Dafür hat ihr Trainer Ideen: Beim 3:1 gegen Uruguay – nebenbei: auch nicht gerade am Polarmeer gelegen – spielte sein Team bei Freistößen, Ecken und aus dem Spiel heraus wieder und wieder hohe Flanken an der gegnerischen Innenverteidigung vorbei auf die linke Seite. Dort stand nämlich Uruguays Rechtsverteidiger Maxi Pereira, mit einer Körpergröße von 1,73m kein Kopfballspezialist. Einen der vielen Versuche köpfte der vorgerückte costa-ricanische Verteidiger Oscar Duarte zum vorentscheidenden 2:1 ein. Doch das Repertoire beschränkte sich nicht darauf; die beiden anderen Tore fielen nach schnellen, aber flach gespielten Spielzügen, einmal über die rechte Linie (Joel Campbell), einmal aus der Mitte (Marcos Urena).

Gegen Italien bediente Costa Rica eine ganze Klaviatur, von brachialen Zweikämpfen in der ersten Halbzeit bis zu Xavi-Iniesta-Gedächtnis-Fußball, den es in der zweiten Hälfte phasenweise zeigten. Auch nach der Führung beließen sie es nicht dabei, das Ergebnis zu verteidigen und zu kontern, sondern taten, was keiner italienischen und keiner von José Maurinho befehligten Mannschaft in dieser Situation in den Sinn kommen würde: Sie bauten bis zum Schluss immer wieder eigene Spielzüge auf. Und das war nicht naiv, sondern zweckmäßig: Sie ermüdeten die ohnehin müden Italiener und versuchten, mit einem zweiten Tor die Entscheidung herbeizuführen.

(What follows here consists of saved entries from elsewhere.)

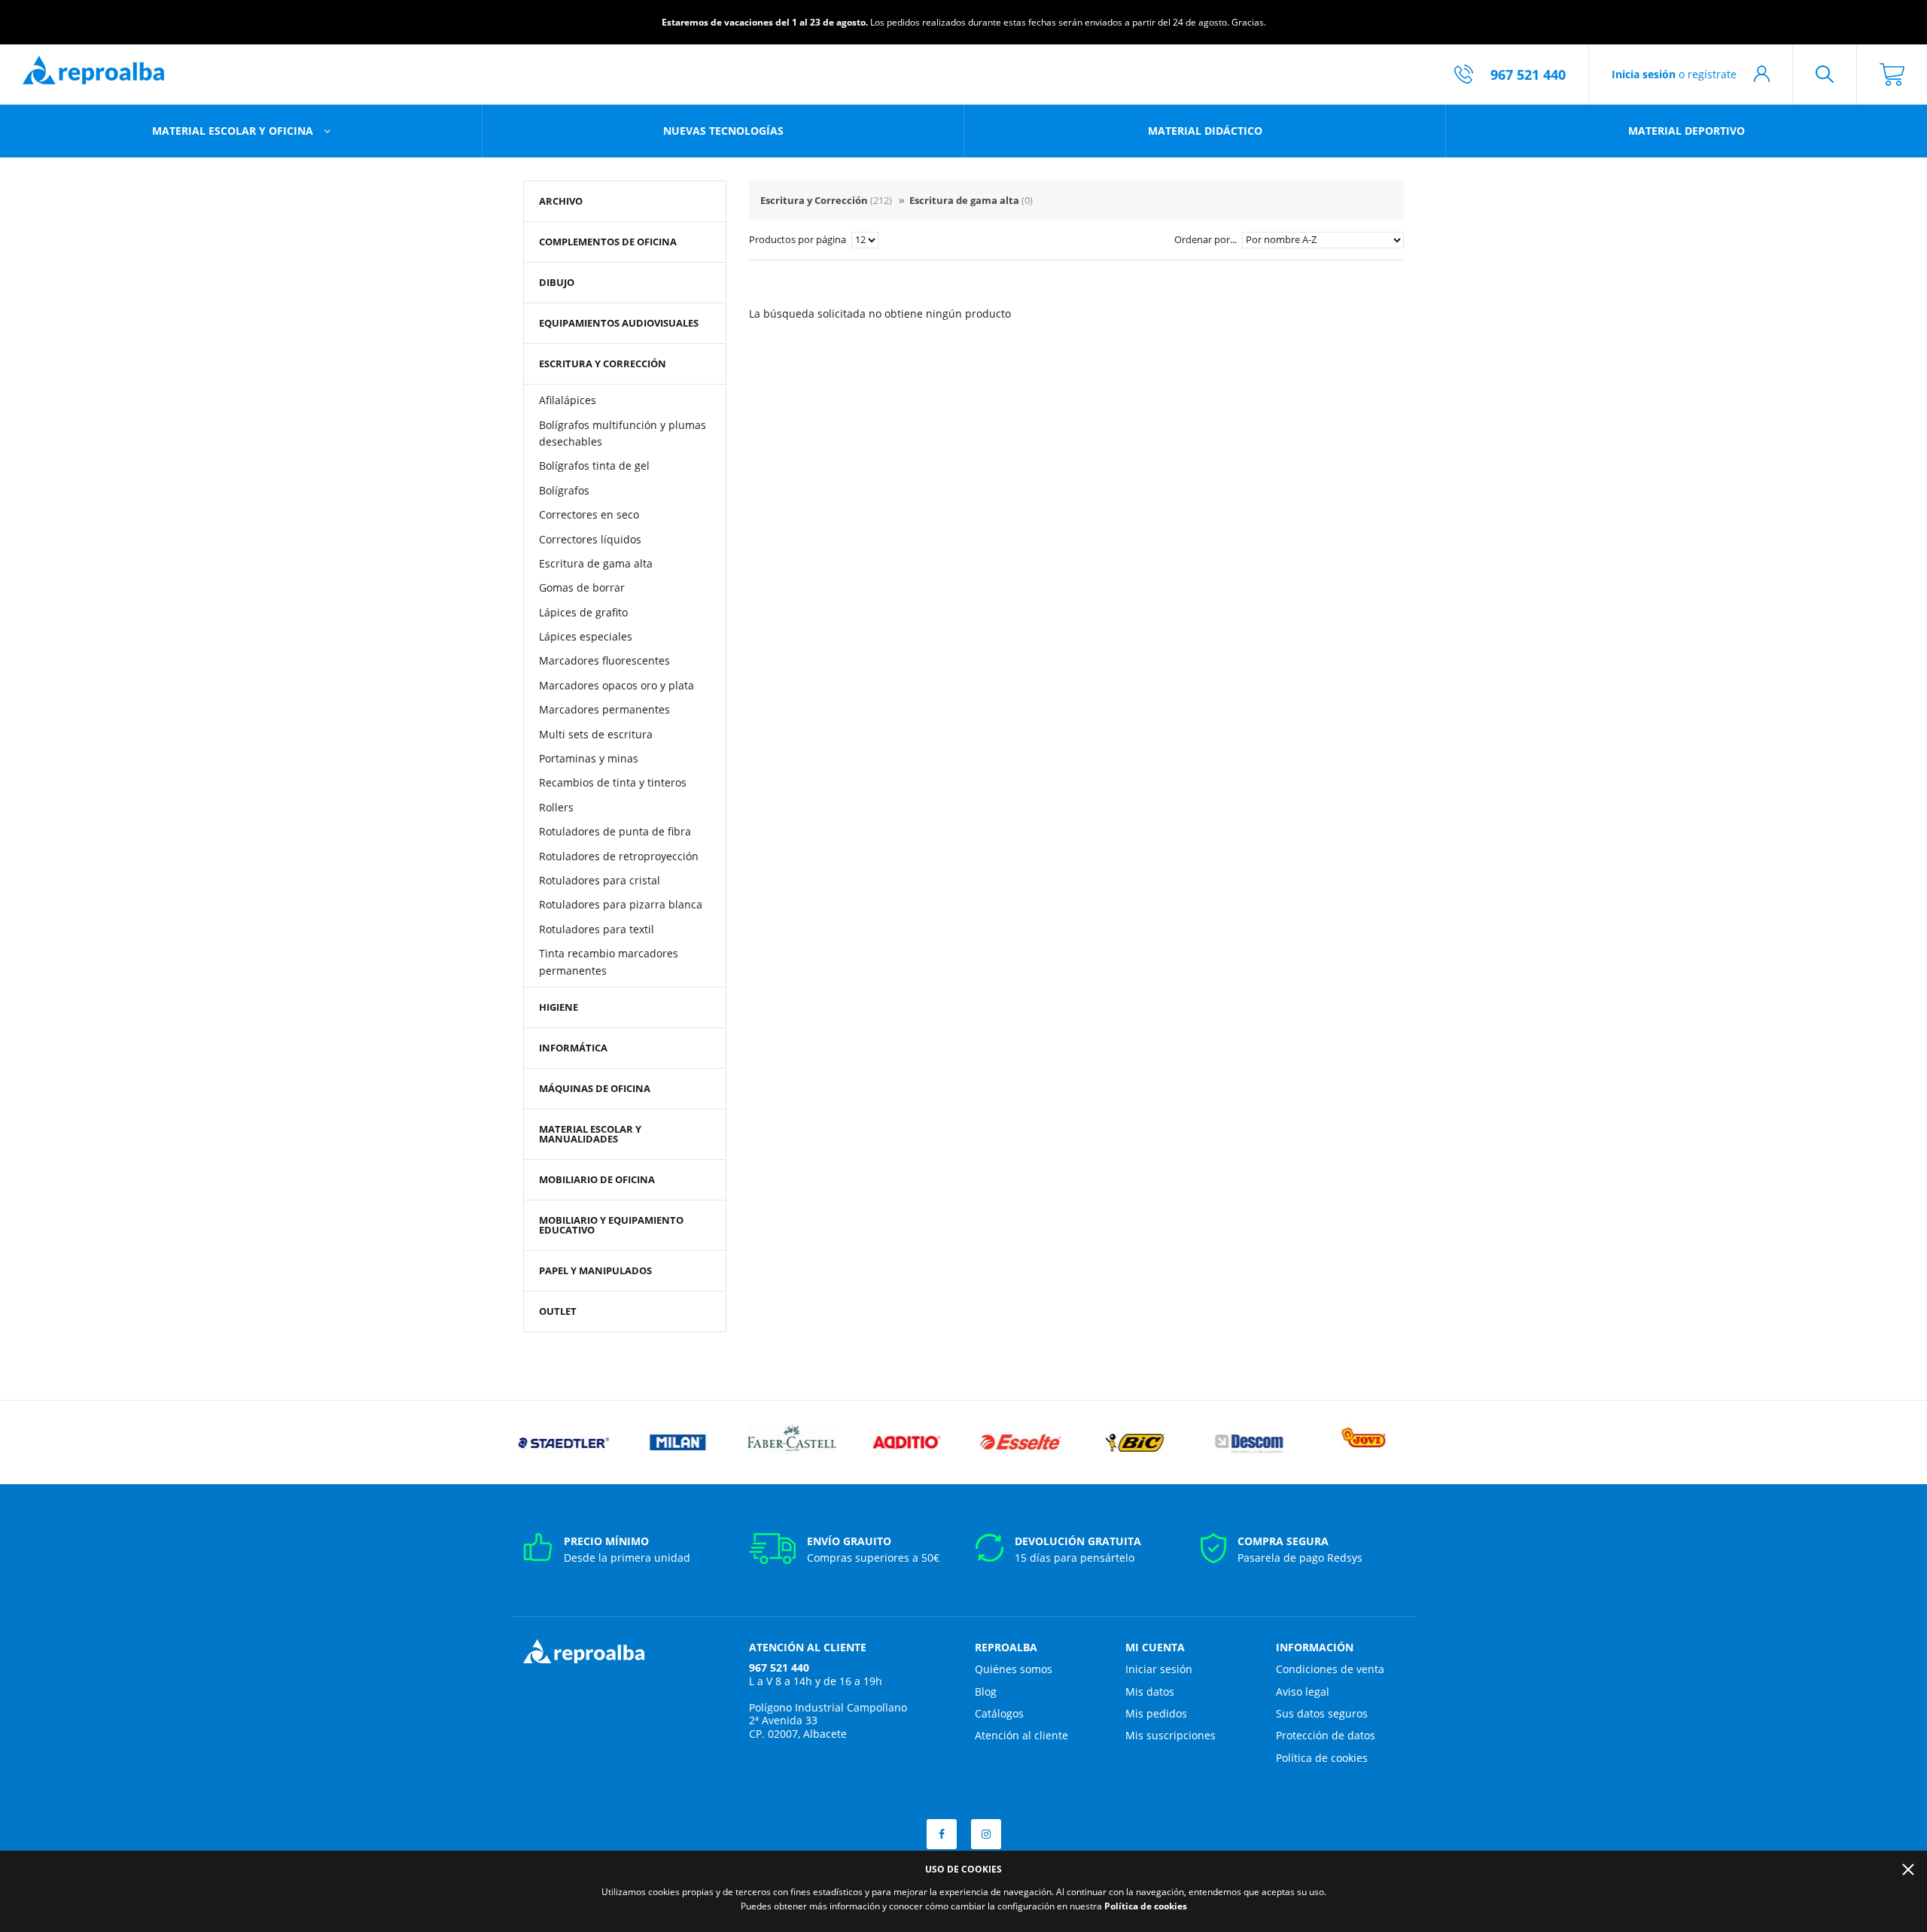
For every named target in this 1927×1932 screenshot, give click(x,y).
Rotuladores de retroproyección (619, 856)
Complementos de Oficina (608, 241)
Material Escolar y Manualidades (590, 1134)
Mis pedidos (1156, 1713)
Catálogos (999, 1713)
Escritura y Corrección (602, 363)
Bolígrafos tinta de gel (594, 465)
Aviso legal (1302, 1691)
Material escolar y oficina (234, 130)
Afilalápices (567, 400)
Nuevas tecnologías (723, 130)
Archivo (561, 201)
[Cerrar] (1908, 1869)
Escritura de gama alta (596, 563)
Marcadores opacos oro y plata (616, 685)
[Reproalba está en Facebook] (942, 1834)
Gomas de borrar (582, 587)
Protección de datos (1325, 1735)
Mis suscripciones (1170, 1735)
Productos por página (798, 239)
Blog (986, 1691)
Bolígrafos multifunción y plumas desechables (622, 433)
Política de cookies (1322, 1758)
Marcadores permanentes (604, 709)
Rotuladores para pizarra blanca (620, 904)
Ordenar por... (1206, 239)
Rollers (556, 807)
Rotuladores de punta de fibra (615, 831)
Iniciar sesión (1158, 1669)
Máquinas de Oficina (594, 1088)
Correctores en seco (589, 514)
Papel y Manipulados (595, 1270)
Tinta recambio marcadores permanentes (608, 961)
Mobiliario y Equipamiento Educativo (611, 1225)
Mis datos (1149, 1691)
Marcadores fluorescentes (604, 660)
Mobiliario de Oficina (597, 1179)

Erst auf dieser Grundlage – ein Trainer, der sein Handwerk versteht und eine Mannschaft, die dessen Vorgaben zu befolgen weiß – können die übrigen Faktoren zur Geltung kommen: das „große Herz“ (Mehmet Scholl) oder der „Teamgeist“ (Giovane Elber). Dass deutsche Fernsehkommentatoren diese Leistung ignorieren, ist kein Zeichen von Inkompetenz, sondern kündet von Schlimmerem: Borniertheit.

Plötzlich Favorit

Wer Costa Rica ernst nimmt, findet genug Schwächen: Seine Technik wirkt oft hölzern, ihre am Gegner orientierte Spielweise ist reaktiv. Anderseits: Ihr Bester (Campbell) spielt in Piräus, der Rest bestenfalls für Clubs wie Brügge (Duarte) oder Mainz (Junior Diaz). Die müssen nicht versuchen, einem Gegner wie Italien ihre eigene Spielweise aufzudrängen.

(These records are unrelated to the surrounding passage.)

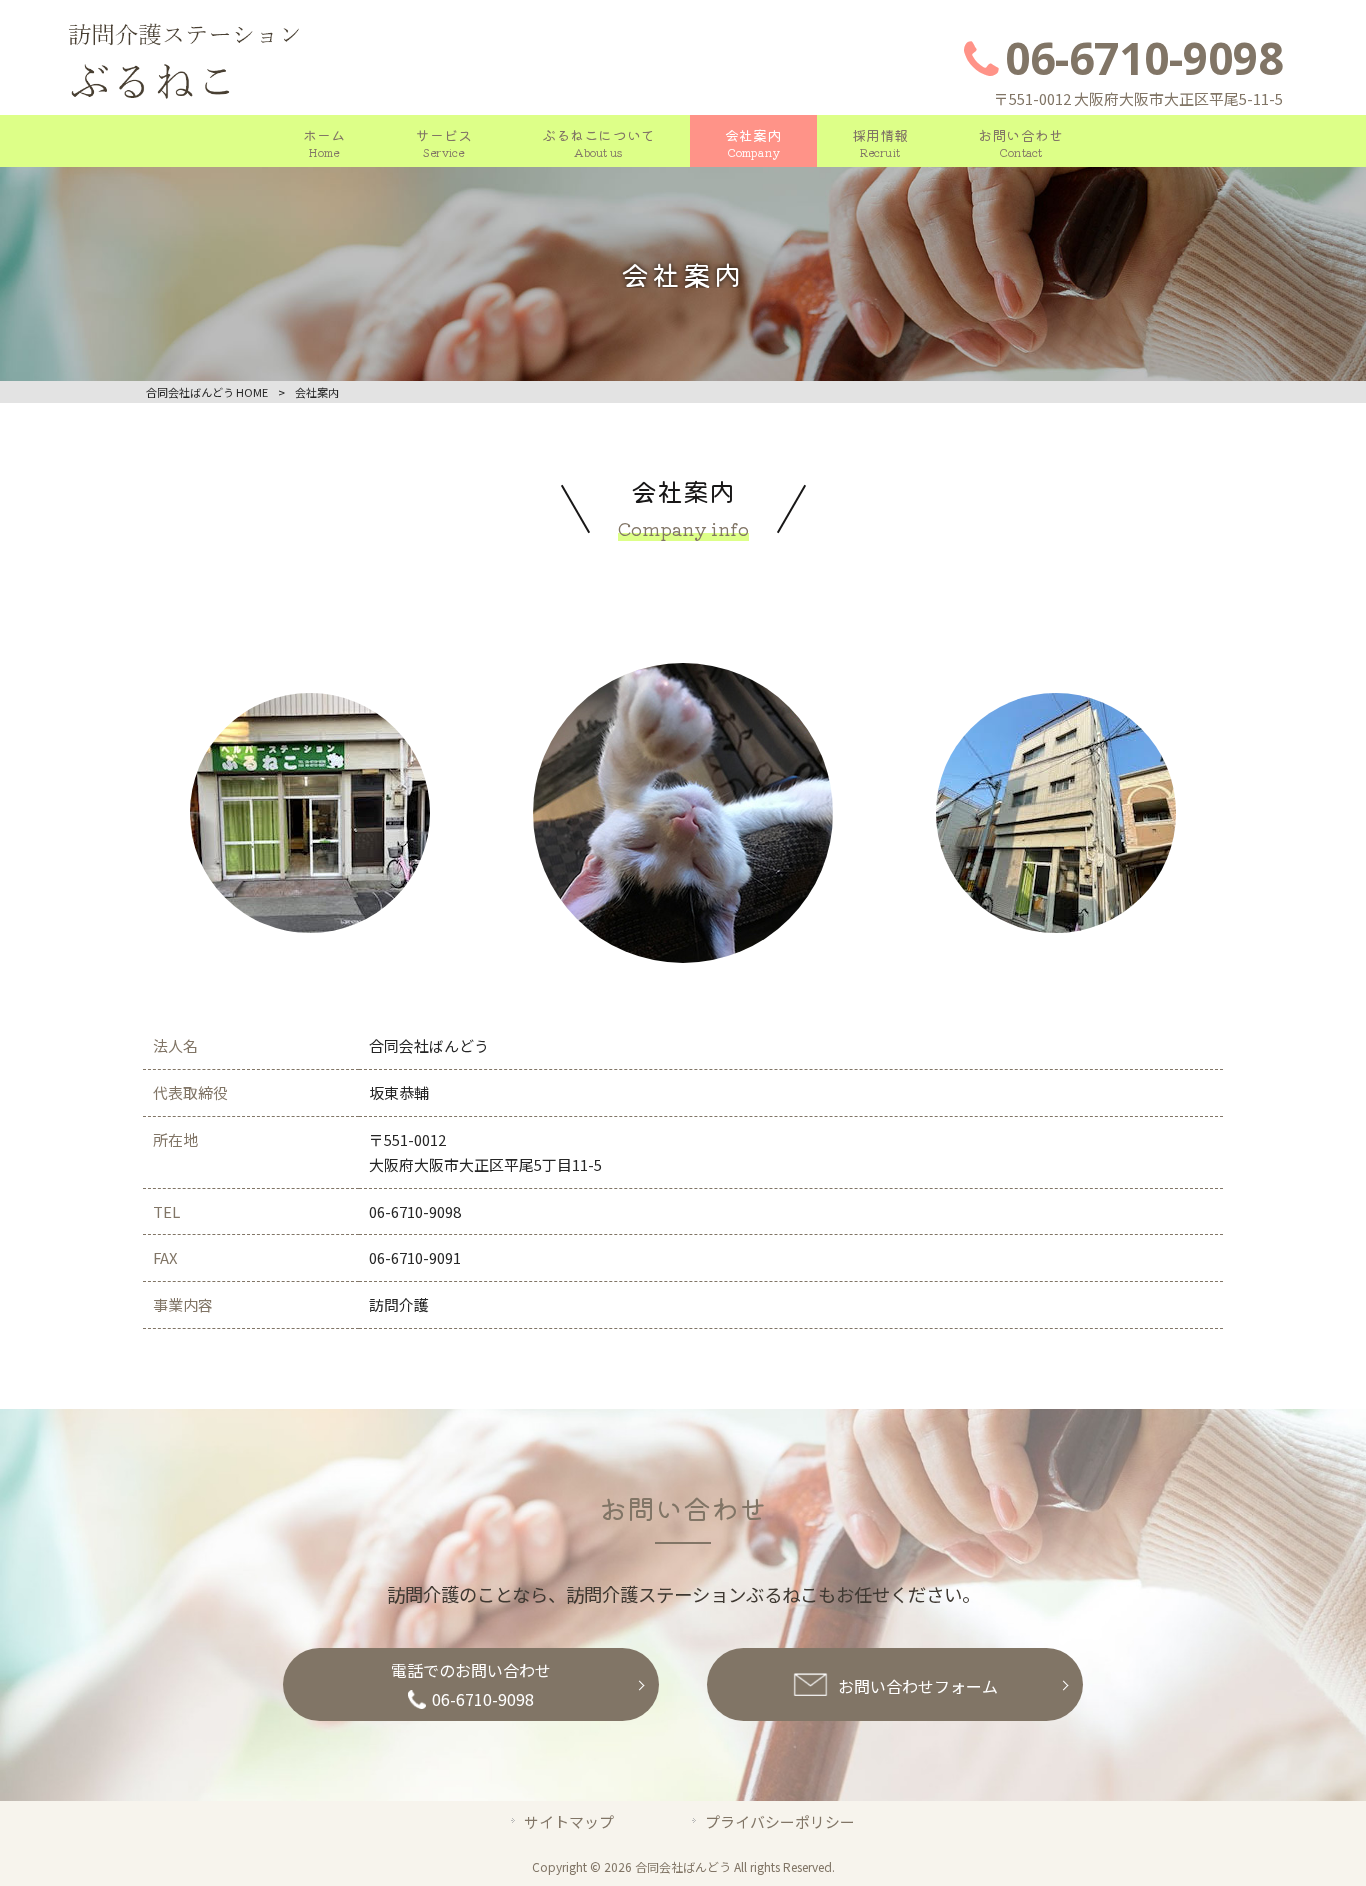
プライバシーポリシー (780, 1821)
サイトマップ (569, 1821)
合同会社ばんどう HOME (207, 392)
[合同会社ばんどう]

Am Dienstag, im Spiel gegen die bereits ausgeschiedenen Engländer, würde ein Unentschieden genügen, um als Gruppensieger ins Achtelfinale einzuziehen. Ob dort der Gegner Elfenbeinküste, Japan oder gar Griechenland heißt – in dieses Spiel wird Costa Rica als Favorit gehen. Falls Pinto und sein Team mit dieser neuen Rolle zurechtkommen, kann es danach nur leichter werden. Dann dürften nur noch große Teams übrig sein. Aber wer sich gegen zwei, drei Ex-Weltmeister durchsetzt, braucht sich vor drei weiteren nicht zu fürchten – egal bei welchem Wetter.